Le dessalement de l'eau, une corne d'abondance ?
En France, les personnes exploitant les ressources en eau douce sont-elles prêtes à payer une taxe sur les permis d'exploitations, pour financer le dessalement. Synonyme d'abondance ?
L'idée est d'assurer un cout minimum et une neutralité en consommation d'énergie (électrique) pour dessaler puis acheminer par des pipelines de l'eau douce (pas nécessairement potable) jusqu'à une succession de sources artificielles alimentant, soit les cours d'eaux déficitaires, soit directement les usines de traitement pour limiter les puisages et finalement accroitre le débit, une fois les eaux traitées, consommées, retraitées puis déversées dans les cours d'eaux.
La question qui se pose alors est la cohérence de la politique en matière d'entretient des berges.

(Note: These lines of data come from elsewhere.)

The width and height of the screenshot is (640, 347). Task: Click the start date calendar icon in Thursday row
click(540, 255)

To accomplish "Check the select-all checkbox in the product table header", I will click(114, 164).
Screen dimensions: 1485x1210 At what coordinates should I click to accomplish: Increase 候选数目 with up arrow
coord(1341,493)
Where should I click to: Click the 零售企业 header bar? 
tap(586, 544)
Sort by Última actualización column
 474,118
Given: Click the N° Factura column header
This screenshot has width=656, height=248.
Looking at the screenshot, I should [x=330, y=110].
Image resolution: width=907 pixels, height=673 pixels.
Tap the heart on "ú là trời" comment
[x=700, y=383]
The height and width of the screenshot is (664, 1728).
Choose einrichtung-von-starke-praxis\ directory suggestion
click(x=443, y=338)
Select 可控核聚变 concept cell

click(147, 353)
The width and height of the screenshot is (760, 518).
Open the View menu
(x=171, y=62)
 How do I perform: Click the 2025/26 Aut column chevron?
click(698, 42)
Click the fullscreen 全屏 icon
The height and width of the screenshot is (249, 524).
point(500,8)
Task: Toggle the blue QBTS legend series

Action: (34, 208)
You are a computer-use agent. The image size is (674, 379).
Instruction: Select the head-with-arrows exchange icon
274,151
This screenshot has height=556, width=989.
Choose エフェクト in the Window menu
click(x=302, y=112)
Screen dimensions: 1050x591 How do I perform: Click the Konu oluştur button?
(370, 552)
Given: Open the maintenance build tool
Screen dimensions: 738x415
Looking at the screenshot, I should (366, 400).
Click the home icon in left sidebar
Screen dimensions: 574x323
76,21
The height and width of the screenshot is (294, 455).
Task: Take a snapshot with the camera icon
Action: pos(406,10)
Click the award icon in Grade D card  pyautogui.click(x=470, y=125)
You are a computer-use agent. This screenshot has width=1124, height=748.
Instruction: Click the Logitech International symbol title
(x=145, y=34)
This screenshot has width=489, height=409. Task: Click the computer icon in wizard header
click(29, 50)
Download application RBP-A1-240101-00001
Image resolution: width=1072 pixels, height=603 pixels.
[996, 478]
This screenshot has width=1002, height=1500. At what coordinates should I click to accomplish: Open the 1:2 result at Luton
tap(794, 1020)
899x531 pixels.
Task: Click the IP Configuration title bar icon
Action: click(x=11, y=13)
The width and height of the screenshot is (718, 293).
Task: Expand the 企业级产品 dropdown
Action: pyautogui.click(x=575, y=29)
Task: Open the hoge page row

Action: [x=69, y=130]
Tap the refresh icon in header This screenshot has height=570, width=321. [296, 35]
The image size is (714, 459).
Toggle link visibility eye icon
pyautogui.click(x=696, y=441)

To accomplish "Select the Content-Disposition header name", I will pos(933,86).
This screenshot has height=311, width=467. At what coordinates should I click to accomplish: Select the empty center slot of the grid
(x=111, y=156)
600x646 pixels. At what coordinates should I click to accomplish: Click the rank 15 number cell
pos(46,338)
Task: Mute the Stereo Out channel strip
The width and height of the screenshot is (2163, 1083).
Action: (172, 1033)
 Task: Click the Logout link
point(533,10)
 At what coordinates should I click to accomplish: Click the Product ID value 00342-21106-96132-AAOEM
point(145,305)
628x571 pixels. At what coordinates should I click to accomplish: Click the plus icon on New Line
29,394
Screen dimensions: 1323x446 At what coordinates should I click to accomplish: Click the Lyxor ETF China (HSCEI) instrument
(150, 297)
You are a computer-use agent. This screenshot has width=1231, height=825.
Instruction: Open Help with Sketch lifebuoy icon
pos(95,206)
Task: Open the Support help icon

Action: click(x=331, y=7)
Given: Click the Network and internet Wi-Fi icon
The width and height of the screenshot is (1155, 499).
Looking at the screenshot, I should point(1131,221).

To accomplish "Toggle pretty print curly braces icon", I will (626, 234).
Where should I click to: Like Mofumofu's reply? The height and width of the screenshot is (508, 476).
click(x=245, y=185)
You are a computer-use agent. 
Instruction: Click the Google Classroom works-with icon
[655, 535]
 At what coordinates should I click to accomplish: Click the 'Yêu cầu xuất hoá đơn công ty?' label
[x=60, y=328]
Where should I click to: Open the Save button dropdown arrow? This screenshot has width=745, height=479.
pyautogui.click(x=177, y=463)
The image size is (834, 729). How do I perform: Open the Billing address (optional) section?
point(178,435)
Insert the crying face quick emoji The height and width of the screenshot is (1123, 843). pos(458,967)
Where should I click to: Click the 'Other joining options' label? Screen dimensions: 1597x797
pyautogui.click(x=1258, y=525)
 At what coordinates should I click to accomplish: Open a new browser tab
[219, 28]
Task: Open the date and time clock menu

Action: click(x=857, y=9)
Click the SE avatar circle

Car, qui dit plus d'eau, dit potentiellement plus d'érosion. Bien que ce point soit à prendre en compte, un cour d'eau plus régulier pourrait finalement présenter une érosion inférieur. Puisque les terres humides sont moins volatiles et la végétation environnante favorise l'enracinement des berges ainsi que le renouvellement de la terre.
Le dessalement reste bien entendu la solution pratiquement intarissable en matière d'approvisionnement en eau et en matière de qualité de l'eau également. Toutefois cela à un coup et le déploiement du réseau prendra du temps.
Concernant la consommation de matériaux. Partant du principe que pratiquement tout est recyclable. La question qui se pose est plutôt l'emploi (la réservation) appropriée des matériaux. Est-il cohérent de réserver telle quantité de matériaux pour assurer un approvisionnement constant en eau ?
Qui dit plus de débit, dit aussi plus de performance et de constance pour les barrages hydroélectriques (prévoir des voies de substitution et autre moyens permettant de ne pas massacrer les poisons migrateurs). Quant aux berges et à l'élévation des terres inondables. Encore de grands chantiers employant les résidus des projets impliquant des excavations (tunnels, exploitation sous terraines, centrales thermiques semi-enterrées etc.). Pour accroitre le budget de l'entretient des berges et plus généralement de la prévention des inondations, une participation sous forme de pourcentage du prix de vente des services d'assurances concernés (habitation, auto etc.) est la meilleure piste. Il faut noter que si cela entrainerai normalement une légère hausse dans un premier temps. La diminution des incidents et risques d'incidents devraient en suite provoquer une baisse des tarifs... Se pose en suite la question de la répartition du budget supplémentaire obtenu... Avec une bonne étude cela semble rationalisable.